Let $C_1, C_2$ be two smooth projective curves of genus atleast $2$. Let $X:=C_1 \times C_2$. If $P_1, P_2$ are denoted as the first and second projections, then it is known that the canonical bundle relation is given as follows : $K_X := P_1^*(K_{C_1}) \otimes P_2^*(K_{C_2})$.
From this relation is it elementary to see that $h^1(K_X)=h^1(\mathcal O_X) >0$?

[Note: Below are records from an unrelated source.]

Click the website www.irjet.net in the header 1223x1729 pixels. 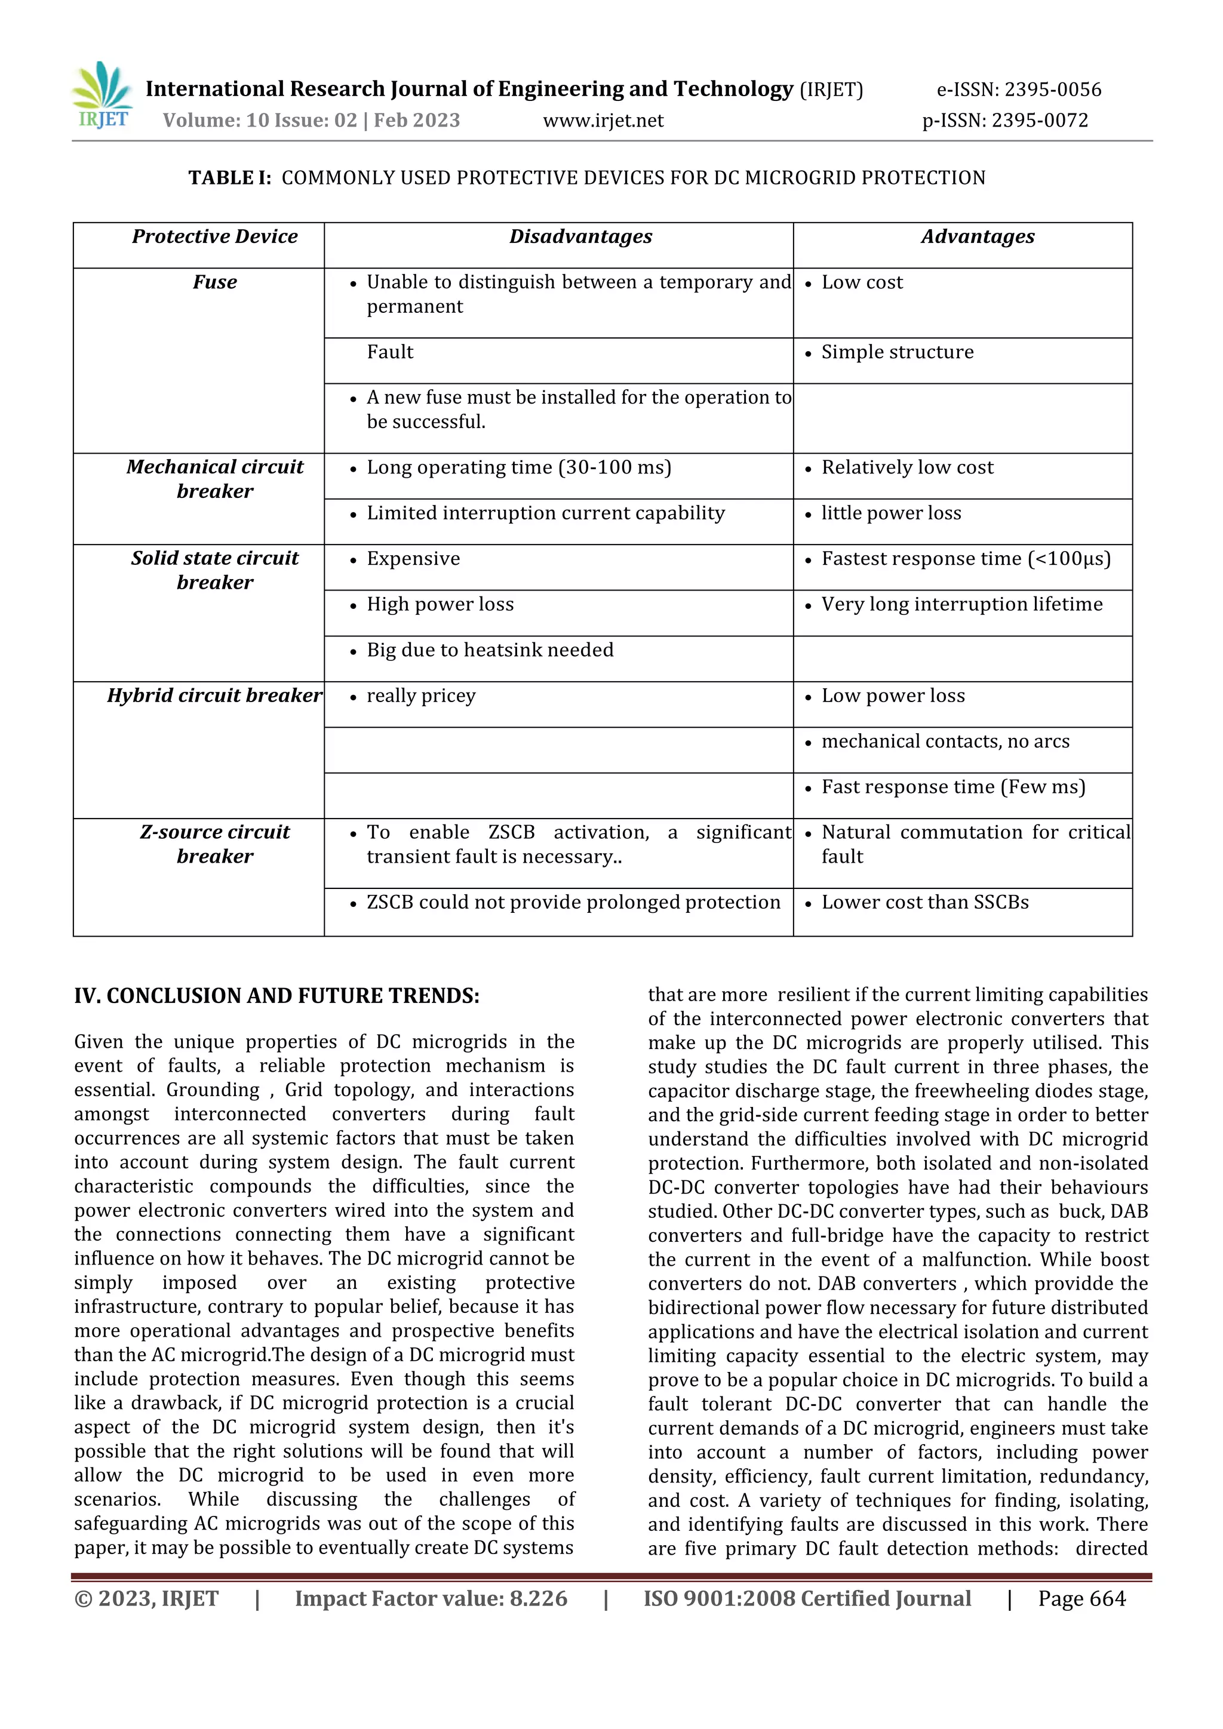pyautogui.click(x=603, y=121)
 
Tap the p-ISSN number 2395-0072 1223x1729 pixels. pyautogui.click(x=1039, y=121)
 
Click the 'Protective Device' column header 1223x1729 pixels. pyautogui.click(x=214, y=236)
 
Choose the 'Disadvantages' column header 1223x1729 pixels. pyautogui.click(x=580, y=236)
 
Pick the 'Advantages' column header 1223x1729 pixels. pyautogui.click(x=978, y=236)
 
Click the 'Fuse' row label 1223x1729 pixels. pyautogui.click(x=214, y=282)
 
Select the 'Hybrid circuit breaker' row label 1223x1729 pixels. pyautogui.click(x=214, y=695)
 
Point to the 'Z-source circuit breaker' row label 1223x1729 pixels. pyautogui.click(x=214, y=844)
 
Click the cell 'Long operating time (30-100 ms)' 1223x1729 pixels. pyautogui.click(x=519, y=467)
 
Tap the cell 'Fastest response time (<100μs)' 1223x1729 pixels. pyautogui.click(x=966, y=559)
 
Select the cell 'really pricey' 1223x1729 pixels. pyautogui.click(x=421, y=696)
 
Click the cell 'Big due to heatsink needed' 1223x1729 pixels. pyautogui.click(x=490, y=650)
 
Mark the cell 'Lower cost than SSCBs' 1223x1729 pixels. pyautogui.click(x=925, y=902)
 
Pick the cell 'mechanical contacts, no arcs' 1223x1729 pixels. pyautogui.click(x=945, y=741)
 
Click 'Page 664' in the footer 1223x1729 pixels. pyautogui.click(x=1081, y=1598)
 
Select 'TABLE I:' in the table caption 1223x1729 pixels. pyautogui.click(x=230, y=178)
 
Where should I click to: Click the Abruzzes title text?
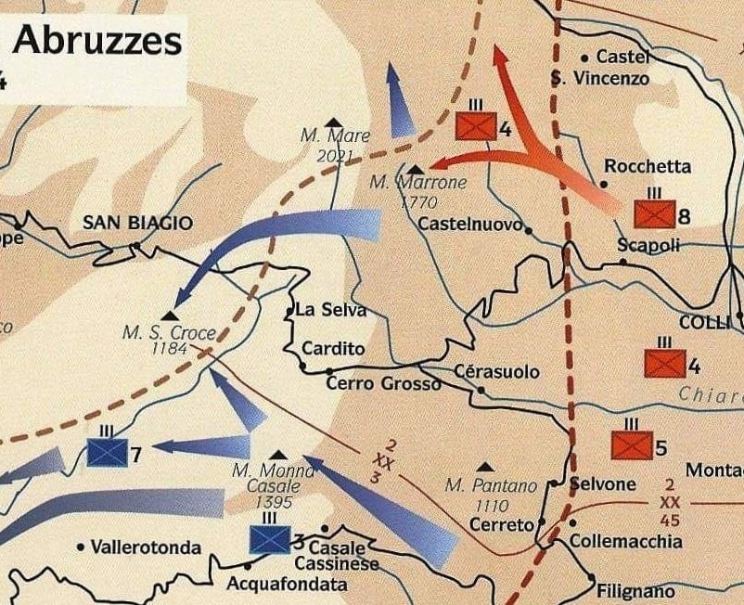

Any hint or explaination is appreciated.
If you know the Kunneth formula (ref Stacks or MO), yes! The Kunneth formula says that for quasi-compact schemes $X$ and $Y$ over a field $k$ with affine diagonal (separated implies affine diagonal, for instance) and for $\mathcal{F}$ a quasi-coherent $\mathcal{O}_X$-module, $\mathcal{G}$ a quasi-coherent $\mathcal{O}_Y$-module, we have a canonical isomorphism $$H^n(X\times_{\operatorname{Spec} k} Y, p_1^*\mathcal{F}\otimes_{X\times_{\operatorname{Spec} k} Y} p_2^*\mathcal{G}) \cong \bigoplus_{p+q=n} H^p(X,\mathcal{F})\otimes_k H^q(Y,\mathcal{G}).$$
This gives us that $H^1(X,K_X) \cong H^1(C_1,K_{C_1}) \otimes_k H^0(C_2,K_{C_2}) \oplus H^0(C_1,K_{C_1}) \otimes_k H^1(C_2,K_{C_2})$ in our case. As $H^1(C_i,K_{C_i})\cong k$ by Serre duality and $h^0(C_i,K_{C_i}) = g$ by Riemann-Roch, we have that $h^1(K_X)>0$. Noting that $h^1(K_X)=h^1(\mathcal{O}_X)$ and this is calculated by the same expression by Serre duality, we're done.